Thursday, 18 September 2014

The Great Fire of Moscow

On this day over two hundred years ago, the terrible fire that swept through Moscow for days finally calmed, leaving behind vast swathes of utterly destroyed city. The true cause of the blaze remains unknown but the fact that the blaze coincided with the departure of Russian forces and the arrival of French led a lot of people to suspect that those retreating soldiers had set the fires themselves, leaving a warm welcome for the new arrivals.

On 14th September 1812, the Governor General of Moscow, Count Feodor Rostopchin prepared to lead his troops out of Moscow and apparently gave orders that all major public buildings should be burned or otherwise destroyed, whilst he ensured that the fire services had been relieved of any firefighting equipment that might vex his plans. At the same time, several smaller and unexplained fires began to spring up around the city as they had for several days leading up to the Russian retreat. However, the fires set on Rostopchin's orders were not helped by further, smaller blazes started by the Grande Armée as they set up camp in Moscow.

French in Moscow, 1812
The French in Moscow, 1812 

The French built campfires all over the city and as these began to burn out of control, the city was soon on fire.  Although the majority of citizens had already left the city ahead of the French arrival, thousands had no choice but to stay behind and as these people fled their homes, looting broke out and seen the streets were in chaos. Napoleon watched the city burn from the Kremlin until, with concerns for his safety growing, he left Moscow to take refuge outside the city.

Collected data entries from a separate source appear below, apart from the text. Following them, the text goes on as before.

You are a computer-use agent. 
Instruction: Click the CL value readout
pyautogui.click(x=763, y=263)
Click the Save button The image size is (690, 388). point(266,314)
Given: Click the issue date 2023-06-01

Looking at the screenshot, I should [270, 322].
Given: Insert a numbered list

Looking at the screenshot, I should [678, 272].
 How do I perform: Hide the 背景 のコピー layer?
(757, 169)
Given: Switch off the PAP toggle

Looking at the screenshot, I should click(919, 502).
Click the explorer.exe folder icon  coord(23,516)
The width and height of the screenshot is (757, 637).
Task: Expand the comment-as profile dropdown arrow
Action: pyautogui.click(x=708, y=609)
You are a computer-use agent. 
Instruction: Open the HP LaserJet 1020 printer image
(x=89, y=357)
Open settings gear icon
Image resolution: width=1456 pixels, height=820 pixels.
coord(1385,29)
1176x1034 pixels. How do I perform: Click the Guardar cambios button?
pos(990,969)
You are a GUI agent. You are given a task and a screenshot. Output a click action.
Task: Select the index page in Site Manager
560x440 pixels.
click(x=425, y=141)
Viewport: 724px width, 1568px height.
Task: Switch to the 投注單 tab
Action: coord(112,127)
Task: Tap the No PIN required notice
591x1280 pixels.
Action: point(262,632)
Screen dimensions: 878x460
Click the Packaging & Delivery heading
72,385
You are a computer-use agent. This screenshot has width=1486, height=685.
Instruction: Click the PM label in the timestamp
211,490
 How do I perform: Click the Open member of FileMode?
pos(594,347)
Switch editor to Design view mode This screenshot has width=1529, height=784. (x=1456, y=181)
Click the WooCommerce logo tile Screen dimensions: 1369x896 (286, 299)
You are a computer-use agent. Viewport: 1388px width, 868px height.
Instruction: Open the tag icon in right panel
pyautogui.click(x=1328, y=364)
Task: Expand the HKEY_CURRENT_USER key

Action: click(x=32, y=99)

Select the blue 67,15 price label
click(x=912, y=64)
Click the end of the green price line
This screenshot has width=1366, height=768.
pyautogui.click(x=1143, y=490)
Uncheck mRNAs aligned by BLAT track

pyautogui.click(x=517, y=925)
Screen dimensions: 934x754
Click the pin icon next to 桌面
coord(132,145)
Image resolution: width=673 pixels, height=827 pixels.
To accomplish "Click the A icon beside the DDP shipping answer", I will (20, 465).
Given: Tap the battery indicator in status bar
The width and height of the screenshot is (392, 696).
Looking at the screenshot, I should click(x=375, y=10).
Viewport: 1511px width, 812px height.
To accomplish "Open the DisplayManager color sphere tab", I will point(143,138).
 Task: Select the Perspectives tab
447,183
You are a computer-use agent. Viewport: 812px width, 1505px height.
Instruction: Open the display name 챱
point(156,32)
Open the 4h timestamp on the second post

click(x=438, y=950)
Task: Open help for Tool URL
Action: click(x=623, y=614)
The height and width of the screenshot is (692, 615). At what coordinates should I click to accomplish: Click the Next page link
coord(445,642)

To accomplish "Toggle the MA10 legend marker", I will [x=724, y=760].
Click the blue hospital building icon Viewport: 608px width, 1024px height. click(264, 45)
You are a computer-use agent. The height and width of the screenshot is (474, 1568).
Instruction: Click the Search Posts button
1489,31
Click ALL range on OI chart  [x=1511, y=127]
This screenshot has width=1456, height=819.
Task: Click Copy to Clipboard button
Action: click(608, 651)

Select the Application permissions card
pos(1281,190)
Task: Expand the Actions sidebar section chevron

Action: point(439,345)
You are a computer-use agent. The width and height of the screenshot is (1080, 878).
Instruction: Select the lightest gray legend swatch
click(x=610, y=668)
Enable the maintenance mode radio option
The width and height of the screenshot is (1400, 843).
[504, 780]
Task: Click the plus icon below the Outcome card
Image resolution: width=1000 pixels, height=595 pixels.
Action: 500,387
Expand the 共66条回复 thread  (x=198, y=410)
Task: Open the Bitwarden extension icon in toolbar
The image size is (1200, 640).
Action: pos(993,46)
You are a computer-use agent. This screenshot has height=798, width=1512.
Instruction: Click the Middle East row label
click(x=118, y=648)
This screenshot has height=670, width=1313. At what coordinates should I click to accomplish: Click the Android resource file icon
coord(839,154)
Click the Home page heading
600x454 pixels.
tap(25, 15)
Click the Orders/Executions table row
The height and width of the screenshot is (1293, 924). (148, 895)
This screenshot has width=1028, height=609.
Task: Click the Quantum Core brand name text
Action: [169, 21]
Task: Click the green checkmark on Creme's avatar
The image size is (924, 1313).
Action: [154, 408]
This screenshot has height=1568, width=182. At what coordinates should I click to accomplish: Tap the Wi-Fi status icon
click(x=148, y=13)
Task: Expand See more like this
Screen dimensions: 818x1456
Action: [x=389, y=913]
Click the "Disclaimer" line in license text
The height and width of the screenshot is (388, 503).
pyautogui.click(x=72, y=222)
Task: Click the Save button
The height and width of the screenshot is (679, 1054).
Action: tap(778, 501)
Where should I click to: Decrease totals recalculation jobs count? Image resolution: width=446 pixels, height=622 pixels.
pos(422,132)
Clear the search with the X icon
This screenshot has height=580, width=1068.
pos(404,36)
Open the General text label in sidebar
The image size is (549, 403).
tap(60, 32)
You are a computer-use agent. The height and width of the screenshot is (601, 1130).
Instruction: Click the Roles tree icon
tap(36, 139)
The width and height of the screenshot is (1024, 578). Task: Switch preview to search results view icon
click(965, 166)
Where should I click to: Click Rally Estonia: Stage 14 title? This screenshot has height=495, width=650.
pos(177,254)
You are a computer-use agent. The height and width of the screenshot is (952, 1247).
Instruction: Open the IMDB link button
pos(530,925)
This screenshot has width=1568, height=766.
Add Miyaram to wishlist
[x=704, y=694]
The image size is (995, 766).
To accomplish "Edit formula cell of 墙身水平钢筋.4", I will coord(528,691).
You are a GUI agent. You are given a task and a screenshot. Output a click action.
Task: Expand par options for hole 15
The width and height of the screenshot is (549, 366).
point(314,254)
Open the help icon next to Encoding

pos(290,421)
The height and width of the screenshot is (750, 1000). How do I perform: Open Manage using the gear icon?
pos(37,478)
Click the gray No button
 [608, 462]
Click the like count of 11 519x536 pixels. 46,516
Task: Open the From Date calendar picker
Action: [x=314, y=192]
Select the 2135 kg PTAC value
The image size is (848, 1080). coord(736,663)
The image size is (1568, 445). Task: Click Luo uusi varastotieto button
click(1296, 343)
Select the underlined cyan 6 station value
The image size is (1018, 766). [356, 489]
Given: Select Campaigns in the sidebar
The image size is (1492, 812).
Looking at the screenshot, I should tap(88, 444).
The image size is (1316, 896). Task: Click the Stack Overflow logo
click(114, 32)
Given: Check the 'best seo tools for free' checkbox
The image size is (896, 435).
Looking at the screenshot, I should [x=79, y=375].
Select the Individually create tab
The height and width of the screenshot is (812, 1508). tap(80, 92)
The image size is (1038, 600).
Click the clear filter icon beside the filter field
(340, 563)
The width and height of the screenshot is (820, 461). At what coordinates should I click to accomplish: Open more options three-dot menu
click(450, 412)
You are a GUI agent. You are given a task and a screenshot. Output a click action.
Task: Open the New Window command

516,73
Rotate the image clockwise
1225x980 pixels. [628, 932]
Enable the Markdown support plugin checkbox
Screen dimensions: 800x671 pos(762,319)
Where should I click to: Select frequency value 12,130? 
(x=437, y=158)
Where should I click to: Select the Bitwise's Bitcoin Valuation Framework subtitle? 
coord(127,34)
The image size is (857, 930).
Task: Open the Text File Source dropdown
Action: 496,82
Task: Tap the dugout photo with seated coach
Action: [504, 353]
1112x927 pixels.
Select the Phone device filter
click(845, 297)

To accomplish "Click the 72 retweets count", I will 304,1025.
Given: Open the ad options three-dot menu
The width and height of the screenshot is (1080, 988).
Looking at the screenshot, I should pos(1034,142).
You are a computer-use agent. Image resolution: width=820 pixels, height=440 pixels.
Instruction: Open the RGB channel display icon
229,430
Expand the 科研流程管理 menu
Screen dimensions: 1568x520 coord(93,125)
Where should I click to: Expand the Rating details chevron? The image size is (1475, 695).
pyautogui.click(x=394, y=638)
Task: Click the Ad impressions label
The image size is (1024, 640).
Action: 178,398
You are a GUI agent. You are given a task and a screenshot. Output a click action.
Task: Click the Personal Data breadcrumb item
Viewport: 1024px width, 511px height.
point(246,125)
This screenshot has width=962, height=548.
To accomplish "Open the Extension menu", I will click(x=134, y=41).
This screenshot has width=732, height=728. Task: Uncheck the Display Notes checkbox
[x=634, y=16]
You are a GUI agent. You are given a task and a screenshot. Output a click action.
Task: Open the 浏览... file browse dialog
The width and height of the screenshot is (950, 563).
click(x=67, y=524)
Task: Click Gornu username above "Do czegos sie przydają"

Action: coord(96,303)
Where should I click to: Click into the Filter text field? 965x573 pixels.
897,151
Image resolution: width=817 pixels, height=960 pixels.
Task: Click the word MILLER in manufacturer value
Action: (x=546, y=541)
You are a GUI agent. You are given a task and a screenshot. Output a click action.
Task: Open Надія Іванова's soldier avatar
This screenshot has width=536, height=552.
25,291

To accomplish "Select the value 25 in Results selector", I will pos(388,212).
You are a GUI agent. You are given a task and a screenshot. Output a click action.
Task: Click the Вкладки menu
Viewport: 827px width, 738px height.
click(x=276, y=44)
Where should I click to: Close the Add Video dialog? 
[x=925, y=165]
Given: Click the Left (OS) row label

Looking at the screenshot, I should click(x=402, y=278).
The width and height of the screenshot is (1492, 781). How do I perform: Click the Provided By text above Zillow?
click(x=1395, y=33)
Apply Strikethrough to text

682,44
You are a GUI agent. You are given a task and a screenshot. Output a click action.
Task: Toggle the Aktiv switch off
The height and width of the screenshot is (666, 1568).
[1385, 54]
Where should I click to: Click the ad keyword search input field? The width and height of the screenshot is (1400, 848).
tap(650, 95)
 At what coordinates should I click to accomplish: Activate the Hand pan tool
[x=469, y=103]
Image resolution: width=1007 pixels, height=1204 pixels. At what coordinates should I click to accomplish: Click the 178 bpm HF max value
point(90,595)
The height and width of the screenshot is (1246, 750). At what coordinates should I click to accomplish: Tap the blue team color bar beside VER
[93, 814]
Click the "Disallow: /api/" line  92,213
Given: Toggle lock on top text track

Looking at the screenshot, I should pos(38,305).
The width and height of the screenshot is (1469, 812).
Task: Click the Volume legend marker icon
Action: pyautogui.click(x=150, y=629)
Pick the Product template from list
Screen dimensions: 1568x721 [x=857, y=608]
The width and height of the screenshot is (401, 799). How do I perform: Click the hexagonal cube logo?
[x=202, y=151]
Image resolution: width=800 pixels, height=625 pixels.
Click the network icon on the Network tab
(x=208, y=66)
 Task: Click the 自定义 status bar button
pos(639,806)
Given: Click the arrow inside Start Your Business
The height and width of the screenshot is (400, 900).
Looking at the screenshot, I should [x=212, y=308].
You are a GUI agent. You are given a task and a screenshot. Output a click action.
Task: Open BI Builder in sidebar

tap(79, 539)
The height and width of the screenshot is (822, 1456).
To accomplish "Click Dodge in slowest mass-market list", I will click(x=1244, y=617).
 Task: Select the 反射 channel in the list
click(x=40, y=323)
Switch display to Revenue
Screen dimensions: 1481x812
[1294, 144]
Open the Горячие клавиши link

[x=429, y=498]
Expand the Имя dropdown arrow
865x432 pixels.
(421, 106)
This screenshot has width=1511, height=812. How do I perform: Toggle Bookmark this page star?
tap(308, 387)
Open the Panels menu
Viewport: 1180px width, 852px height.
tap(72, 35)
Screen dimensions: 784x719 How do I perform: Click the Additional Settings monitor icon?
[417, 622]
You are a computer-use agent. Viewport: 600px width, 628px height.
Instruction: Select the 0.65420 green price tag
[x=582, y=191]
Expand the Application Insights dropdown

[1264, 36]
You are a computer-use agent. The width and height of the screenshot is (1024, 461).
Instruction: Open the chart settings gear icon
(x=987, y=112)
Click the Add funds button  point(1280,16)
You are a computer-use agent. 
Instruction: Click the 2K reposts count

More than 6000 homes, 800 shops and 100 churches burned, whilst 12,000 people died in the conflagration, with many precious buildings and treasures also consumed by the fire that Rostopchin was adamant he had not ordered. The process of rebuilding was slow and expensive and for years thereafter, the city and its people continued to count the cost.


  1. It was a very successful defensive tactic for something which Rostopchin had not ordered....

  2. It was certainly an irony. the French had marched so long and so far to find nothing but devastation. Then came the infamous retreat from Moscow which wiped out a considerable portion of the French army.